There are a few more manifests needed to get a fully working setup, but I'm not sure they are very relevant for this conversation. One important thing to note is that the setup mentioned in https://github.com/kubeflow/pipelines/issues/4569#issuecomment-850633203 should not be used, as that doesn't allow you to define a separate certificate for each Istio gateway. Another thing to be aware of is that you cannot use the same certificate secret for 2 gateways in Istio as this will result in a 404 error.

The placeholder values you see are used by the setup script in the repo, which does a find and replace using a setup.conf file. The idea is that you for the repo, add your values in the setup.conf file, run the script, commit and push the changes to your fork and then install everything with Argo CD which then points to your repo. This makes updates for all components easy (and automated with Renovate), allows version tracking for changes in the manifests and avoid configuration drift.

That is probably a lot more information than you needed, but hopefully it helps. If you're still having problems or if you have other questions, you can always ping me or reach out to me on Slack. If anybody is interested in helping out with ArgoFlow-Azure that is always much appreciated. The AWS version should see a first stable release soon, so the work from there most likely just needs some porting to Azure.

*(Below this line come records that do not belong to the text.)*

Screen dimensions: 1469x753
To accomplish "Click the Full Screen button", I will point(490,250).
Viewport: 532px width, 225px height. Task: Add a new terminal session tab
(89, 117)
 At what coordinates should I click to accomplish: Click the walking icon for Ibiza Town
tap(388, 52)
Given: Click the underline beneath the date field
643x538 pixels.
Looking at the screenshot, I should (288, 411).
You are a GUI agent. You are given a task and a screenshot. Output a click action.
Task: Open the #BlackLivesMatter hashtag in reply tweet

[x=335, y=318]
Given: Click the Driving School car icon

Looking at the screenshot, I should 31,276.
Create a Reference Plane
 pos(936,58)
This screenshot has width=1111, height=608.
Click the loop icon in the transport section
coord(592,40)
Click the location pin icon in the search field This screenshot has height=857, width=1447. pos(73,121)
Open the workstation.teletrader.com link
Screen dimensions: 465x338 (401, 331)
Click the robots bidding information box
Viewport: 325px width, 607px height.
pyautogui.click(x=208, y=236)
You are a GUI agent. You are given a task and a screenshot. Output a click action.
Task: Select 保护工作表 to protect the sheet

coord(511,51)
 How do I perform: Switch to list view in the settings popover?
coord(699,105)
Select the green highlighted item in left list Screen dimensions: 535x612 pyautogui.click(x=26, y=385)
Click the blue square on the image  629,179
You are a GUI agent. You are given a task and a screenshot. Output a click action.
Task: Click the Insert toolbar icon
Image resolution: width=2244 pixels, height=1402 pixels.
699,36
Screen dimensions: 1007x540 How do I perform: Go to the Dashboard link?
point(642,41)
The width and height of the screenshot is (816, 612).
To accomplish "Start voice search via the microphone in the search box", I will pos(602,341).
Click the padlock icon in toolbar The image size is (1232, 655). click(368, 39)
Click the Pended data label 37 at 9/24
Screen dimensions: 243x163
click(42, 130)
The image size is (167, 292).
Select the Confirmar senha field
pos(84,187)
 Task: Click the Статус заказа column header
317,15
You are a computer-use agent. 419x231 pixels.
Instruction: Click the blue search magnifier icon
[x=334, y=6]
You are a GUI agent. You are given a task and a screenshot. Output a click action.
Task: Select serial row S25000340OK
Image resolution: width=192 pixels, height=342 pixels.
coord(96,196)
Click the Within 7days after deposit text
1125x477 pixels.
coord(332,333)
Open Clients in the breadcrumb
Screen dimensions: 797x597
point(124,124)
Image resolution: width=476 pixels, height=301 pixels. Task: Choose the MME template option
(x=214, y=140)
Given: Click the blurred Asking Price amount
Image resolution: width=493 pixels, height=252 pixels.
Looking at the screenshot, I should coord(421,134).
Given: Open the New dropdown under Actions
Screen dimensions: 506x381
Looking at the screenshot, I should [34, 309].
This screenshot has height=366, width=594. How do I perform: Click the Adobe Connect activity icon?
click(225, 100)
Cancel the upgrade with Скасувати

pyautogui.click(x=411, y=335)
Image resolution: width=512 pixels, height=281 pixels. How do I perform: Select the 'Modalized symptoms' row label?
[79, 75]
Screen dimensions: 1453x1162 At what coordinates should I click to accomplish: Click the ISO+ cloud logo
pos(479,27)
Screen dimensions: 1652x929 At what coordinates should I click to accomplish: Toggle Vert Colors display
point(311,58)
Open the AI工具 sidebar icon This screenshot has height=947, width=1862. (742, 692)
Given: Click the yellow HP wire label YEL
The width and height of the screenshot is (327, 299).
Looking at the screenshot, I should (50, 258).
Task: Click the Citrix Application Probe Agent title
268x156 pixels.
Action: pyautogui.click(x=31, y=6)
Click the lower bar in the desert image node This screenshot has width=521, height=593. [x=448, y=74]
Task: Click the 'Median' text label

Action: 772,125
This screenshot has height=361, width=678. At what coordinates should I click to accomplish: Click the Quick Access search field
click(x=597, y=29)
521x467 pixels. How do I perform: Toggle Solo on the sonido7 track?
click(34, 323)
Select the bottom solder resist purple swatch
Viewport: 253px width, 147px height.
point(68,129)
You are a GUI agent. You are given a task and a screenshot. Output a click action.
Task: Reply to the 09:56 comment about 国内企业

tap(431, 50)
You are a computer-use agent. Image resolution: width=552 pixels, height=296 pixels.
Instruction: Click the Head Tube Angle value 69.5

pablofiumara commented 3 years ago

Thanks

pablofiumara commented 3 years ago

@eedorenko @sudivate @jotaylo Is this possible on Azure? If so, can you send me some documentation, please? https://github.com/kubeflow/pipelines/issues/4569#issuecomment-853309063

davidspek commented 3 years ago

@pablofiumara The Kubeflow gateway and certificate setup is definitely possible on Azure, that will work anywhere. The Isito installation through the operator will also work, but it will probably need some extra configs to play nicely with the Azure loadbalancer, this was also the case for AWS and shouldn't be difficult to implement (couple annotations on the gateway and another 2 yaml files). I don't have access to Azure, but if you like I can help you debug this setup over Slack as it is something I need to get working regardless. The ArgoFlow-Azure setup will potentially start being used by a fairly large entity that is running Kubeflow on Azure, so this would also need to be implemented for them.

pablofiumara commented 3 years ago

@DavidSpek Thank you very much. Can we take a look together about how to set up SSL (using Let's Encrypt) on Azure for Kubeflow dashboard, please? If so, how can I contact you on Slack?

davidspek commented 3 years ago

@pablofiumara Yeah for sure. If you are part of the Kubeflow slack you can find me as either DavidSpek or David van der Spek.

pablofiumara commented 3 years ago

@DavidSpek Thanks. I have just sent you a message on Slack

pwzhong commented 2 years ago

@pablofiumara Have you successfully set up SSL (using Let's Encrypt) on Azure? I am facing the same problem.

pablofiumara commented 2 years ago

@pwzhong Yes. I bought a domain on Azure and then installed this https://github.com/argoflow/argoflow-azure (cc @DavidSpek is the owner of that repository) Instructions https://github.com/kubeflow/kubeflow/issues/5976#issuecomment-861650631

nelson2000 commented 1 year ago

hello guys, I am facing two challenges, i cant seem to change my OIDC provider from dex to AAD I have tried everything, and i also tried to set you TLS using lets encrypt, that didn't work. I couldn't fulfill the solver even though I have a fully functional domain name from AWS Route53 and connected it to the dns zone in azure.